Impregnate Carbonation: CO2‐Guided In Situ Growth of Robust Superhydrophobic Structures on Concrete Surfaces

Abstract Superhydrophobic surfaces applying on concrete can greatly improve the durability of concrete by preventing the damage from water. However, traditional design of superhydrophobic concrete surfaces by external coating encounters to problems of flaking and poor surface robustness, while that by adding hydrophobic agents or particles faces the challenges of strength damage of concrete. Drawing inspiration from the carbonation phenomenon of concrete, here a new design of in situ growing superhydrophobic structures on concrete is proposed: The concrete sample is impregnated into Mg 2+ ‐containing silane–water system with continuous CO 2 injection.
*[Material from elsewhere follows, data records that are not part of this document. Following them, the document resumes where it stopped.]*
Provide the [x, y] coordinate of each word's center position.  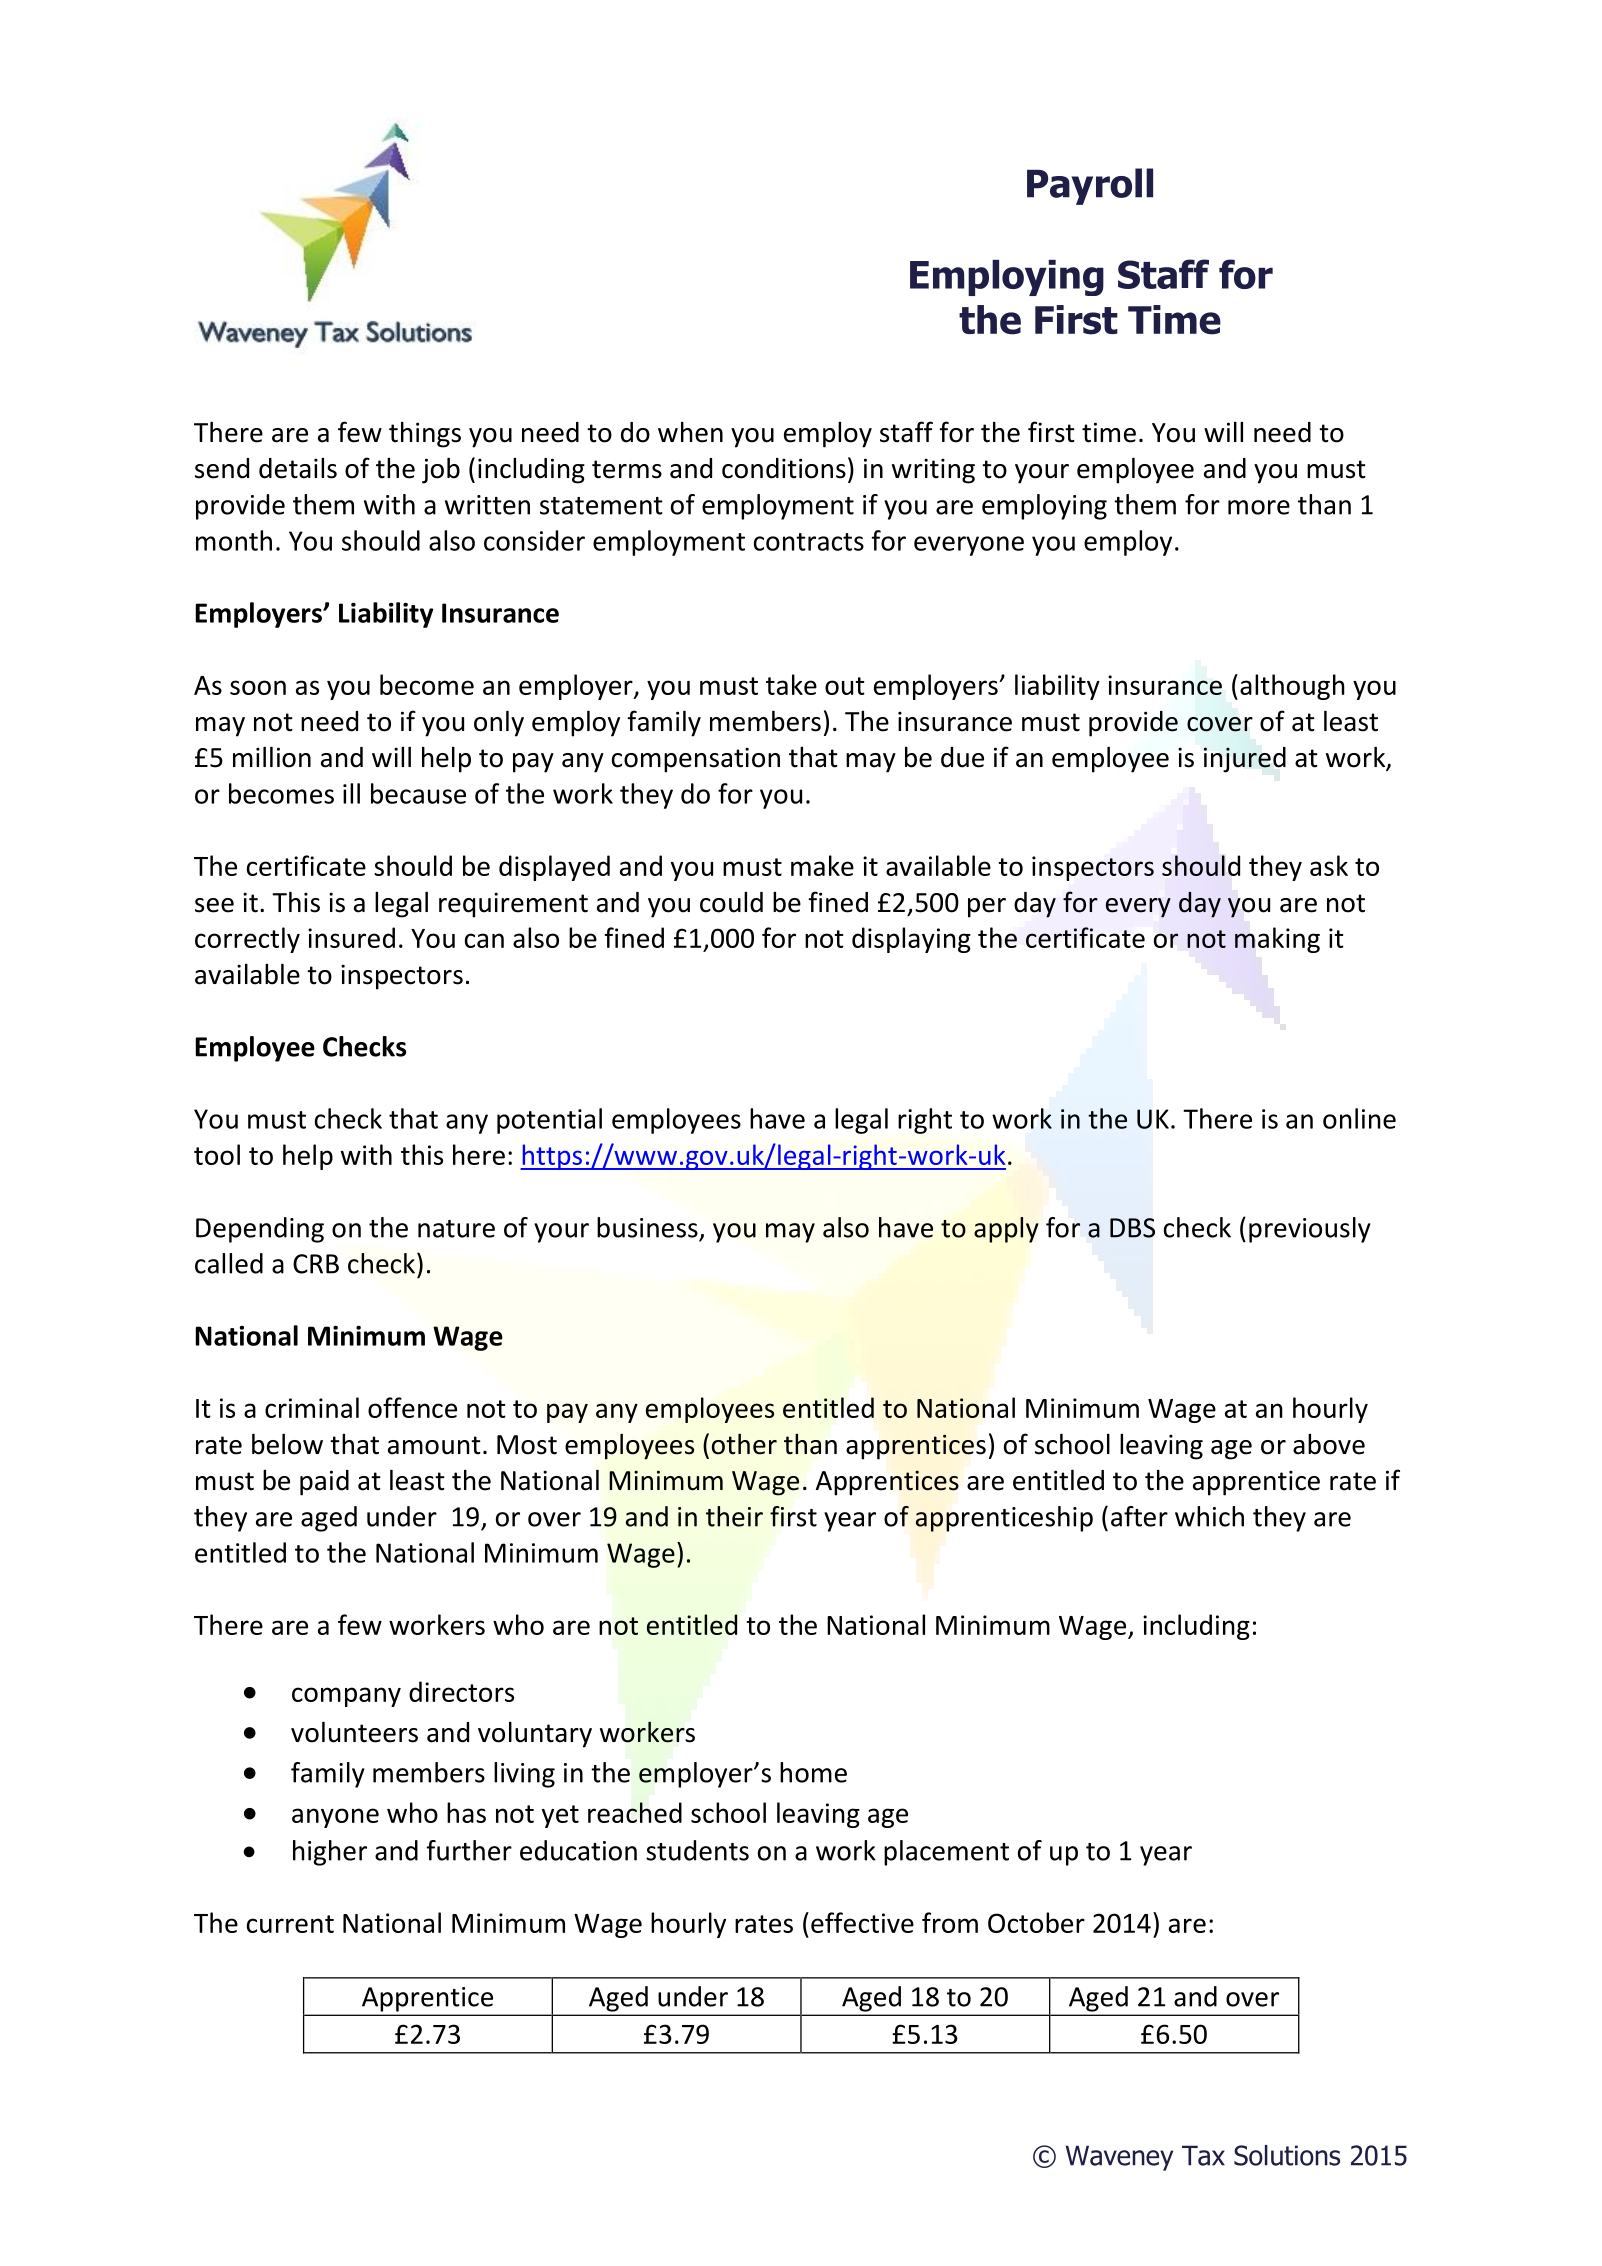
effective [862, 1922]
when [690, 432]
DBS [1132, 1228]
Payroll [1090, 186]
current [290, 1924]
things [425, 434]
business [647, 1227]
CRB [316, 1264]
The contact angle of the concrete surface achieves 171.9° without obvious strength decrease after 120 min, which are mainly attributed to the formation of Ca x Mg 1−x CO 3 crystals with micro‐nano‐structures and the reduction of carbonates surface energy by silane. This superhydrophobic concrete structure can be divided into a superhydrophobic–hydrophobic–hydrophilic three layers structure, providing the stable water‐proof protection under mechanical fatigue, capillary water absorption, UV aging, sulfate attack, and impurity water impact tests due to the in situ growing robust superhydrophobic structures. Furthermore, it captures 29.80 g m −2 CO 2 during the reaction process, providing new insights for the design and preparation of eco‐friendly superhydrophobic concrete.